TRANSformar: capacidade de mudar e ser
- semmeiaspalavras
- 20 de jun. de 2020
- 9 min de leitura
Por Laiz Queiroz Souza.
Fotos: André Miranda.
“Em festa de São João, eu não dançava quadrilha, porque tinha que usar vestido, e quando minha mãe me obrigava, eu literalmente, na metade da festa trocava de roupa. Eu ficava de Maria Chiquinha, mas trocava por botina, calça jeans e camisa xadrez.”

O que pode parecer apenas o relato de uma criança que não gostava nenhum pouco de festas de São João, na verdade é um relato de um jovem que se viu muito diferente dos outros desde muito cedo. Para além dos possíveis estereótipos as quais ele poderia tentar se encaixar, Brenda não demorou muito a iniciar sua trajetória em busca de entender a si mesmo, com muita maturidade e paciência. Brenda Oliveira, 24 anos, se define como um homem transexual não-binário. Com mais de 20 mil seguidores no Instagram, ele utiliza a sua voz e a sua tranquilidade para explicar e ajudar outras pessoas transexuais e seus familiares a passarem pela jornada da transição e do autoconhecimento. Nessa entrevista, ele explica como se descobriu transexual, a reação de familiares, amigos, como lida com a militância LGBTQ+ e porque decidiu manter seu nome de nascimento. Antes, no entanto, é preciso explicar alguns conceitos iniciais que podem causar confusão. Sexo biológico, orientação sexual e identidade de gênero são aspectos muito diferentes da vida de uma pessoa.
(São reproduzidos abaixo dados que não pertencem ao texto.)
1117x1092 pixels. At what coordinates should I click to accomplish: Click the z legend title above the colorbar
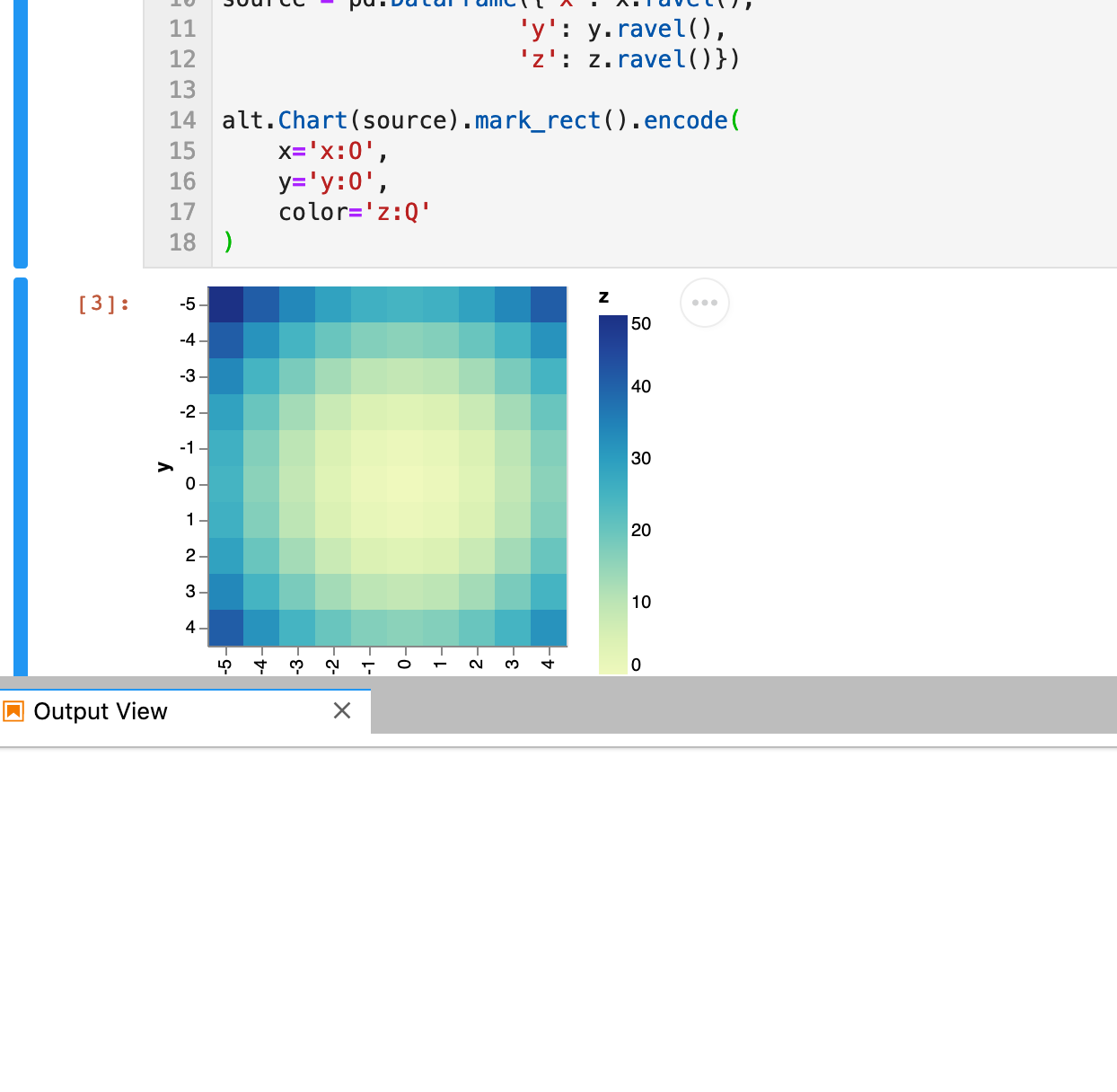coord(603,296)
→ Sexo biológico é determinado pelos genitais, sistema reprodutivo, cromossomos e hormônios. Pode ser feminino, masculino ou intersexo (quando há presença de determinantes tanto masculinos quanto femininos).
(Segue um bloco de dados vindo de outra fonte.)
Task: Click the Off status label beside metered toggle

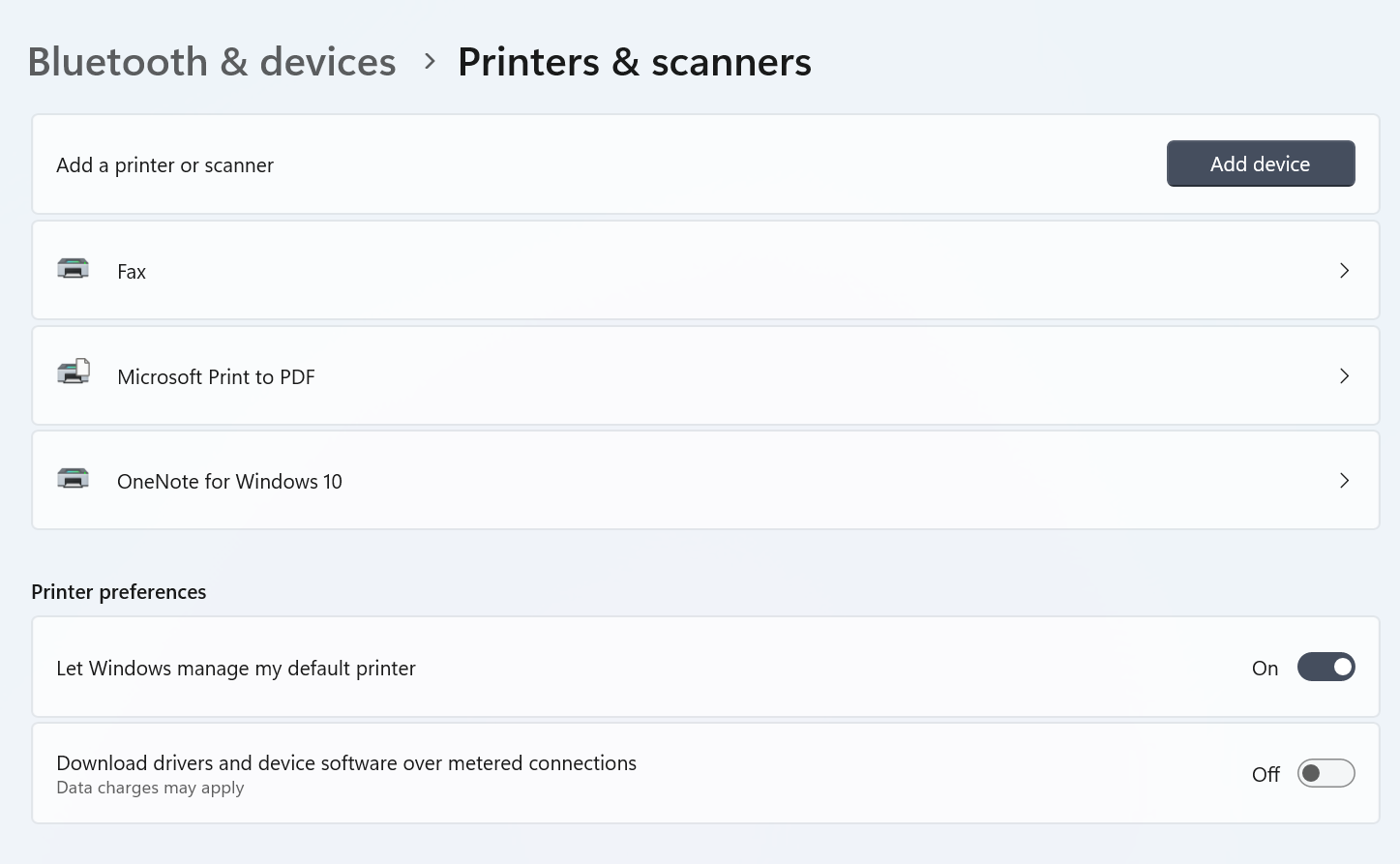Action: point(1266,775)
→ Orientação diz respeito ao interesse sexual ou romântico por outras pessoas.
→ Identidade de gênero é como a pessoa se vê, que pode ser como mulher, como homem, como gênero neutro ou como bigênero.
Segue a entrevista:
Para começo de conversa, como foi o seu processo de descoberta da transexualidade?
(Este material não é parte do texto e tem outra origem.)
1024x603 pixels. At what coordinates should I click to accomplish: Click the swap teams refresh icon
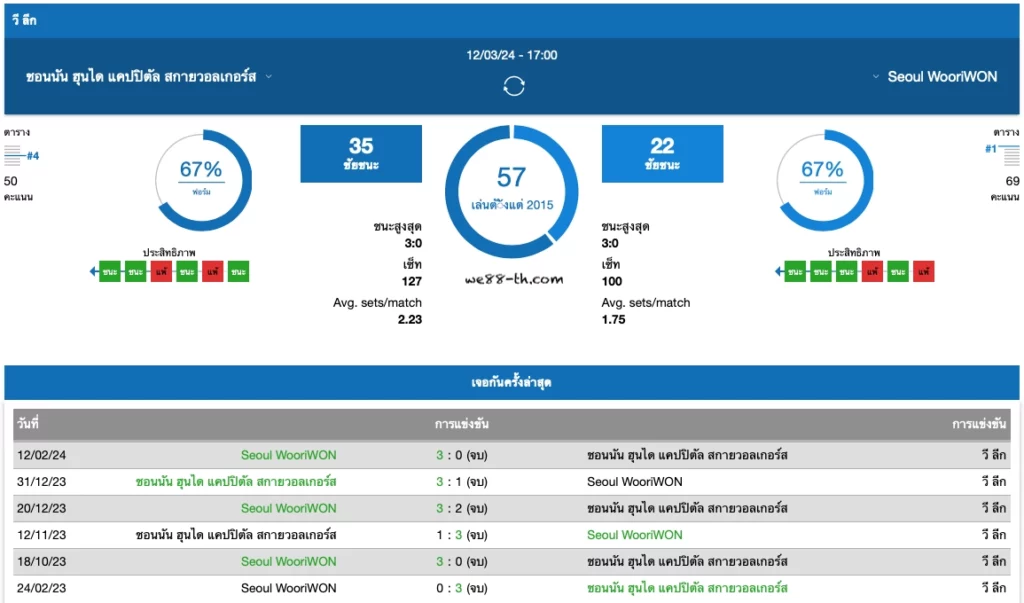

Brenda: É um pouco complicado, porque na minha época, a geração de 1990, não teve tanta informação. No início, eu me entendi como mulher lésbica, por conta dos trejeitos masculinos. A gente cresce acreditando naquele estereótipo de mulher lésbica, então na fase da pré adolescência, eu tentava me enquadrar bastante, ser o mais feminina possível, mas não consegui por muito tempo. Com 15, 16 anos, eu meti o pé na jaca, não ligava muito para opinião das pessoas, falei para minha mãe que ia cortar o cabelo curto, mas não falei como ia cortar. Quando cortei, já voltei com as vestes masculinas. Eu brinco que fui fazendo a transição sem saber que estava em uma. Quando Tereza Brant surgiu, hoje o Tarso, muitas pessoas se descobriram, e eu me encaixei. Até aquele momento, já estava na academia, tentava masculinizar meu corpo, tinha trocado as roupas, tinha trocado tudo. Aí fui atrás de psicólogo, para tentar entender melhor essa questão da pessoa trans. Outra fase primordial foi meu primeiro contato com garotos trans, aos 21 anos de idade, quando eu participei de um concurso fitness trans, que era o primeiro até então, e conheci homens trans no Rio de Janeiro.
Transexual: pessoa a qual se identifica com um gênero diferente daquele que lhe foi dado no nascimento.
Você disse que seu corpo e sua mente foram se transformando inconscientemente e que você teve apoio psicológico. Como surgiu a necessidade desse apoio? Veio da sua família ou uma decisão sua?
Brenda: A questão do apoio psicológico surgiu mais como uma necessidade, e não foi literalmente um acompanhamento. Como o Tarso apareceu, e eu já estava fazendo minha transição sem saber, eu só queria tentar entender melhor esse mundo. E quando busquei ajuda psicológica, foi mais pra tirar dúvidas e ver se aquilo era onde me encaixava mesmo, porque na época eu ficava muito perdido. O acompanhamento psicológico mesmo só ocorreu há um ano e meio atrás, que consegui entrar pelo SUS.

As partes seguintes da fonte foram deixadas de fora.